Artwork from detainees in six G4S establishments is being exhibited and detainees at four more establishments were recognised with Koestler Trust awards, bringing the total number of accolades to 163.  At the exhibition's opening today, G4S-run HMP & YOI Parc in South Wales also won  special recognition after winning 91 awards, which is more than any other establishment in the UK and the third consecutive year that the prison has achieved this success. 

G4S head of learning and skills in custodial and detention environments, Filomena Fontana, said:

“Art can be tremendously powerful for prisoners and detainees in custody, helping them increase their confidence and inspire them to make positive choices about their future and come to terms with their past.  For many, a Koestler Trust award may be the first time that they have won this kind of accolade and it can be highly motivating in their wider efforts to turn away from offending.

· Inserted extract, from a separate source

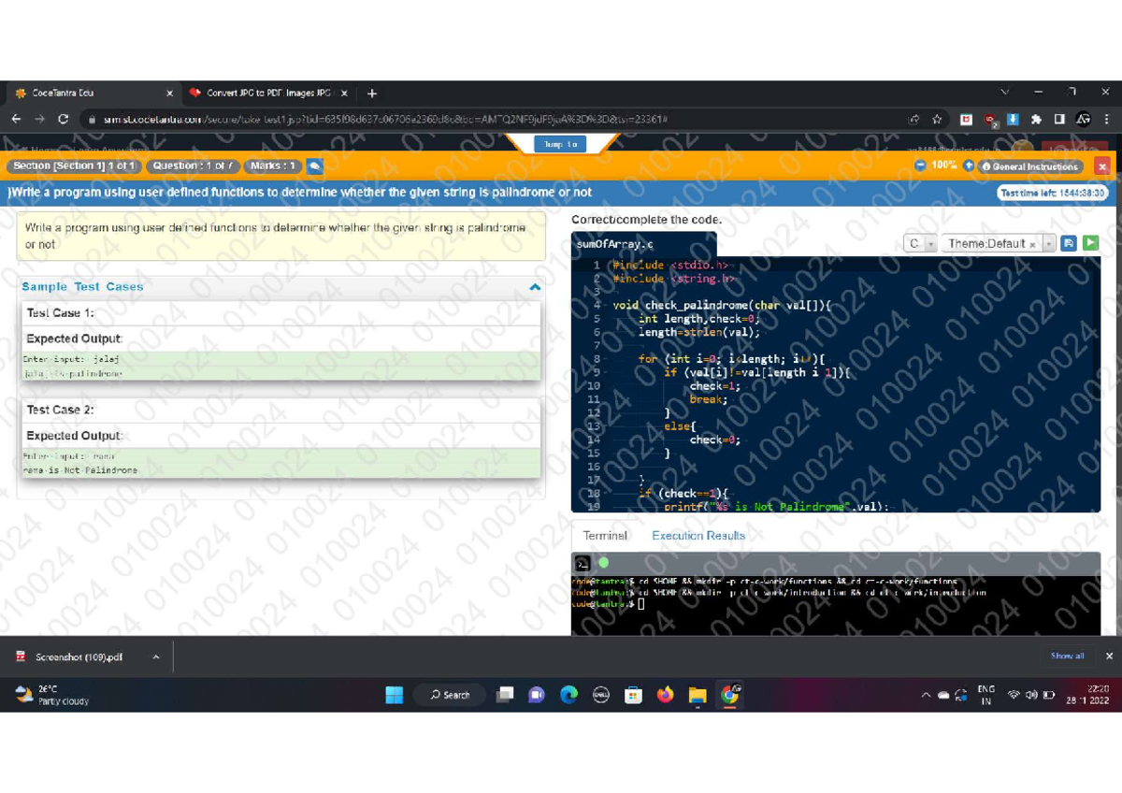Image resolution: width=1122 pixels, height=793 pixels.
Task: Open the C language dropdown
Action: (x=921, y=243)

“While art can help build an individual’s sense of self-worth, an important step in rehabilitation, it can also build skills and some offenders can return to their community able to make a living from their creativity.  I am absolutely delighted with the number and quality of winning submissions from offenders and detainees in G4S establishments which is testament not just to the hard work of the detainees but the support, dedication and encouragement  given to them by our teams.”

Chief Executive of the Koestler Trust, Tim Robertson, said:

"HMP & YOI Parc's outstanding record of success in the Koestler Awards is a testament to the excellent education staff and facilities at the prison: they turn prisoners' latent potential into concrete positive achievement. It also reflects the fact that G4S, across all its establishments, takes the arts seriously as a means of learning and rehabilitation." 

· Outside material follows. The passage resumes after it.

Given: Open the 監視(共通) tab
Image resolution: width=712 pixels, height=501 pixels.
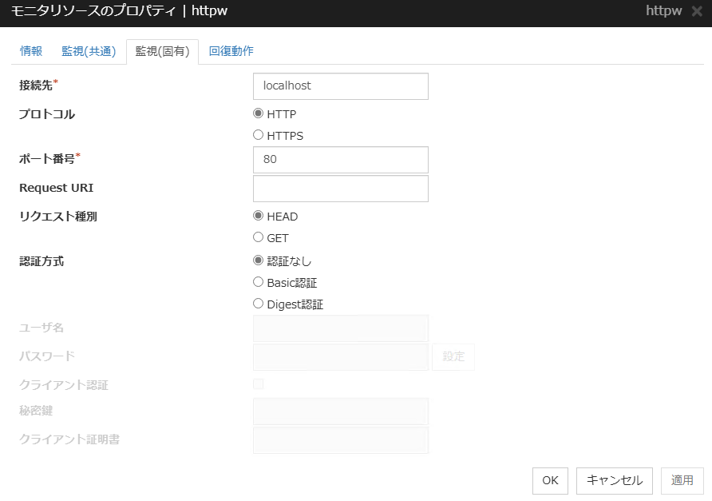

About the Koestler Trust         

The Koestler Trust is the UK's best-known prison arts charity. Founded by writer Arthur Koestler (author of the classic prison novel - Darkness at Noon), it has been awarding, exhibiting and selling artworks by offenders, detainees and secure patients for over 50 years.

The Koestler Awards receive over 7,000 entries a year in 60 art forms from over 300 prisons and other establishments - inspiring offenders to take part in the arts, raise their aspirations and transform their lives. Koestler Exhibitions attract 50,000 visitors at venues across the country- showing the public the talent and potential of offenders and people in secure settings. The Trust has no endowment or capital - its work depends entirely on grants and donations. 

About the exhibition

It is the sixth annual Koestler Trust exhibition to be displayed at London’s Southbank Centre and will run until 1st December 2013.

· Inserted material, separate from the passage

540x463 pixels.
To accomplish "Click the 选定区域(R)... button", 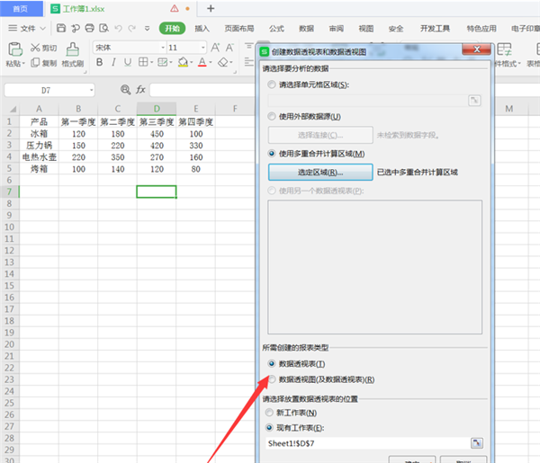I will pos(320,172).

The Strength & Vulnerability Bunker is the sixth exhibition in an on-going partnership between the Koestler Trust and Southbank Centre. From the thousands of entries to the 2013 Koestler Awards, Mercury Prize-winning rapper Speech Debelle has selected artwork that she feels should be preserved as a testament to the importance of human creation. 

For the first time, ex-offenders will be specially recruited, trained and employed by the Koestler Trust as exhibition hosts. They will work alongside Southbank Centre staff to invigilate the exhibition and welcome visitors throughout the ten-week run. As well as offering the participants a unique work experience and new skills, this ground-breaking project will transform the public’s engagement with the exhibition, enabling everyone to hear first-hand how the arts reflect and enrich the lives of people in secure and criminal justice settings.

Detainees from six G4S establishments; Medway and Rainsbrook Secure Training Centres, Oakwood, Parc and Rye Hill prisons as well as Brook House Immigration Removal Centre, are represented at the Koestler Trust exhibition. 

Detainees at four more establishments; Altcourse and Birmingham prisons, Oakhill Secure Training Centre and Tinsley House Immigration Removal Centre, received Koestler Trust awards.